After joining the Carnegie Mellon faculty in 1991, Gibson founded the Parallel Data Laboratory, one of the premier academic storage system research labs. He also founded the Network-Attached Storage Device working group of the National Storage Industry Consortium and led storage systems research in the Data Storage Systems Center, one of the largest academic magnetic storage technology research labs. Gibson participates in a variety of academic and industry professional organizations.
Gibson recently spoke with Senior Writer Chris Preimesberger about the future of storage computing and how Los Alamos-level storage technology will trickle down to more mainstream enterprise applications.
How significant is the Panasas deployment at Los Alamos in the overall data storage picture? What does it portend for the rest of enterprise computing?
Government high-performance computing led the development and commoditization of Linux clusters, which are rapidly changing the way “profit-generating” IT is done.
Government HPC has been led by the mission-driven Department of Energy labs, of which Los Alamos is one of the foremost. In this sense, technologies that Los Alamos incubates are highly likely to shape future profit center IT. Internet services, energy exploration, hedge fund modeling, weather modeling, language translation and the design of silicon chips, airplanes and cars are all examples of profit center IT that are following the examples set by leading labs like Los Alamos.
Los Alamos standardization around Panasas storage for all their HPC clusters is a predictor of the storage capabilities that profit-generating IT will need in commercial data centers very soon. Then, as profit-generating IT proves out a cost-effective, advanced technology, the more conservative cost-center IT can begin to capitalize on the advantages.
I have been told that pNFS is fine after its up and running, but that it is extremely complicated to design, administer and deploy. Can an average storage administrator handle it?
Panasas storage comes out of the box, assembles in a few minutes, and powers up and is adopted into an existing system in minutes. An administrator needs do little more than decide how to allocate the new storage, and users are enabled to create and access huge files and file sets with high performance. It is not complicated to administer or deploy.
When our customers have trouble it is almost always because they have never had high-performance, NAS [network-attached storage]-like storage, and so they are surprised that tens of gigabytes per second might require more than the ancient, cheap Ethernet switch that 10-megabit-per-second e-mail and Internet are using.

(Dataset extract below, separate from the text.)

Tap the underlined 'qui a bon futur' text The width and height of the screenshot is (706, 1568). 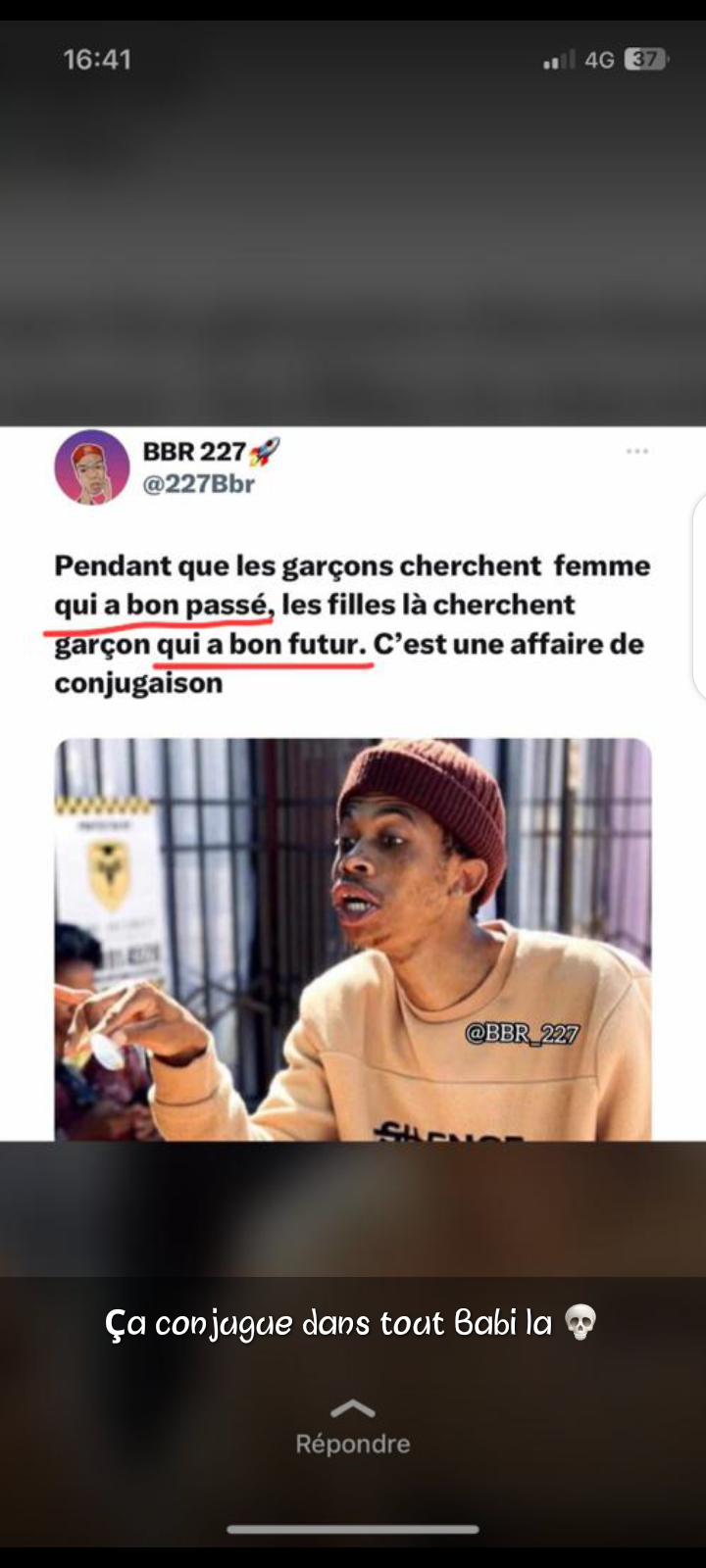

What is funny about this is that traditional disk-array storage uses extremely complex and expensive SAN [storage area network] switching environments. It is very specialized technology that companies like EMC make lots of money selling storage management software to tame.

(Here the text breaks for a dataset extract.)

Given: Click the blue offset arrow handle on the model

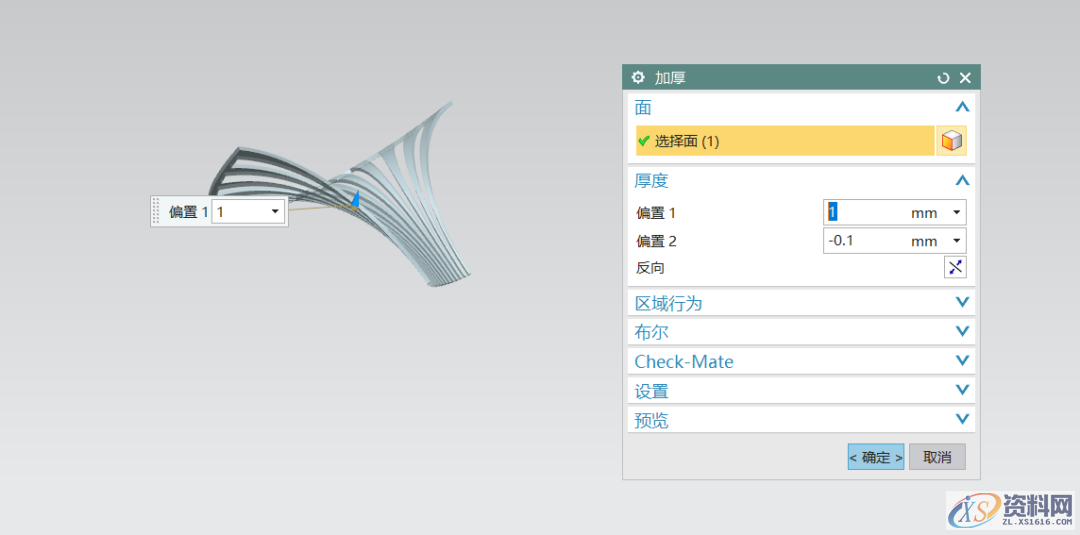Looking at the screenshot, I should coord(354,200).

SAN customers have learned that they need to buy all that software, and hire specialized SAN managers for their data centers, just to get small fractions of the performance that Panasas can get out of the better-quality Gigabit Ethernet LANL switching technology that is understood by Internet networking staff in all data centers.
Is pNFS something that could eventually trickle down into enterprise computing?
There is PanFS, and there is pNFS. PanFS is the name of the global namespace that all Linux compute nodes connected to Panasas storage can see and share. pNFS is a short form for Parallel NFS, a new generation of the traditional NFS protocol, properly called NFS Version 4.1, that is being specified in the IETF [Internet Engineering Task Force] Internet standards body and prototyped by companies like Panasas, NetApp, EMC, IBM, HP, Sun and others.
I proposed pNFS to the NFS Version 4 standards group in late 2003 [when PanFS first went into production] as a way for high-performance file-system technology to enter into the mainstream and for mainstream NFS technology to be able to provide interoperable solutions for high-performance Linux clusters.
The pNFS specification is scheduled to be finished this year, and product announcements are expected not long after that.
But this is about Los Alamos and Roadrunner, so youd be right to ask for the connection. In fact, the core ideas came from a conversation with Los Alamos man in the incubation of storage technology, Gary Grider. He asked how his investment in technology development could be made persistent—that is, how could he be confident that the solutions he fosters remain available to customers like Los Alamos regardless of the future product directions of any one company like Panasas?
My answer then was through an industry-managed, interoperable and competitive standard protocol, and the pNFS proposal was germinated.
Along the way, Los Alamos and their national labs friends have been at the right place and the right time with a university research grant, for example, to continue the advancement of pNFS. The bulk of the development has and is being carried by the prototyping companies because the business case is compelling and because leaders like Panasas and Los Alamos proposed fair, open and evenhanded standards development processes.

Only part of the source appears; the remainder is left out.